OBJET DE LA TÂCHE: Mettez à jour le passage du texte sur le café Populaire qui commence par « Aujourd'hui, ce lieu » et se termine par « qui, toujours, reviennent. » : recopiez-le en remplaçant « habitués » par « clients fidèles ».

TEXTE SOURCE:

Que va devenir le café Populaire, l'âme de La Pallice ?
L'établissement inauguré en 1890, en même temps que le port de commerce de La Rochelle, est aujourd'hui menacé de fermeture, faute de la réalisation d'aménagements de sécurité.
Annie et Catherine, les deux sœurs, les deux inséparables qui exploitent cet endroit magnifique, racontent. « Les pompiers et la commission de sécurité sont passés. Nous devons notamment faire édifier une cloison coupe-feu à l'étage, pour les trois chambres d'hôtel que nous exploitons. Nous devons également mettre la cuisine aux normes… »
Investir ou fermer ?
Que vont décider les deux sœurs ? Investir pour les quelques années qui les séparent de leur retraite ? Ou bien mettre la clef sous la porte et priver La Rochelle de cet endroit magique ?
Aujourd'hui, le café-hôtel-restaurant est plus que centenaire. Et son histoire est prodigieuse.
Des idées d'avant-garde
En 1890, les arrière-grands-parents de Catherine et d'Annie quittent leurs Deux-Sèvres natales. « Leurs meubles et les pierres nécessaires à la construction du café sont arrivés par l'eau, le long de la Sèvre-Niortaise puis du canal de Marans, témoigne Annie. Nos arrière-grands-parents ont ouvert un café qui s'appelait le Débit populaire et qui était alors installé sur le quai sud, derrière la base sous-marine qui n'existait pas encore. Il y avait de grandes tables encombrées par les chopines de rouge et les jeux de cartes. On servait la soupe aux ouvriers du port… »
L'établissement faisait alors café et vendait de la petite épicerie. L'arrière-grand-père de Catherine et d'Annie travaillait dur. Il prit quand même le temps de militer et de participer à la création du syndicat des dockers. « C'était quelqu'un de très avancé dans ses idées, témoigne Annie. Des idées d'avant-garde… Toute la famille a d'ailleurs toujours été communiste et nous sommes restées dans le même courant d'idées ».
Dans les années cinquante
Le Débit populaire restera quai sud jusqu'à la dernière guerre.
C'est en 1952 qu'il s'installe à son adresse actuelle, sur la place du Marché, et prend le nom de café Populaire. Un petit hôtel de cinq chambres ouvre alors à l'étage, pour accueillir des ouvriers en déplacement, des gens des chantiers navals et des familles modestes.
C'est l'époque du père et de la mère d'Annie et Catherine, René et Alice. Alice est partie en 2008. A un âge avancé mais toujours vaillante. Elle reste dans les souvenirs du quartier comme cette élégante vieille dame aux cheveux mousseux qui, les soirs où le café donnait un spectacle de cabaret, battait la mesure de la musique avec sa chaussure sous le comptoir…
Quatrième génération
En 1977, Annie prend la relève. Sa sœur Catherine, institutrice, la rejoint au café lorsqu'elle prend sa retraite.
Aujourd'hui, ce lieu mythique s'anime en deux temps. Le dimanche avec l'immense et formidable marché de La Pallice, en semaine avec les habitués qui viennent déjeuner au Populaire et qui, toujours, reviennent.
Car on mange, quart de vin compris, avec fromage et dessert, pour un peu plus de dix euros. Et, détail qui a son importance, l'excellent rôti de bœuf s'acoquine de quelques pointes d'ail. Quant aux frites, Christine, la serveuse, le garantit dans un immense sourire, elles sont « maison ».

BLOC DE DONNÉES:
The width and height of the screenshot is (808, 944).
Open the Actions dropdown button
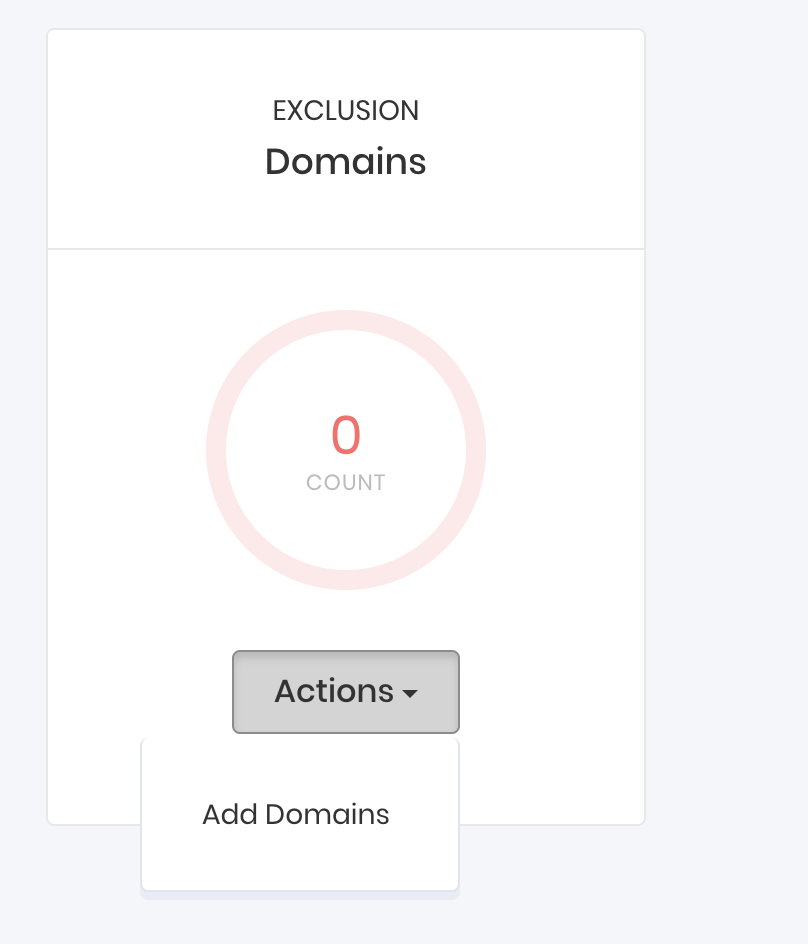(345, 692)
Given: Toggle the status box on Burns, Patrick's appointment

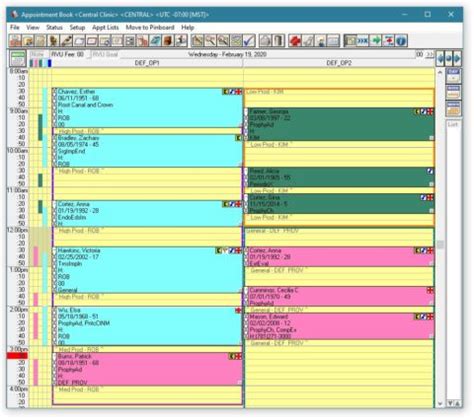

RÉSULTAT DE L'EXERCICE:
Aujourd'hui, ce lieu mythique s'anime en deux temps. Le dimanche avec l'immense et formidable marché de La Pallice, en semaine avec les clients fidèles qui viennent déjeuner au Populaire et qui, toujours, reviennent.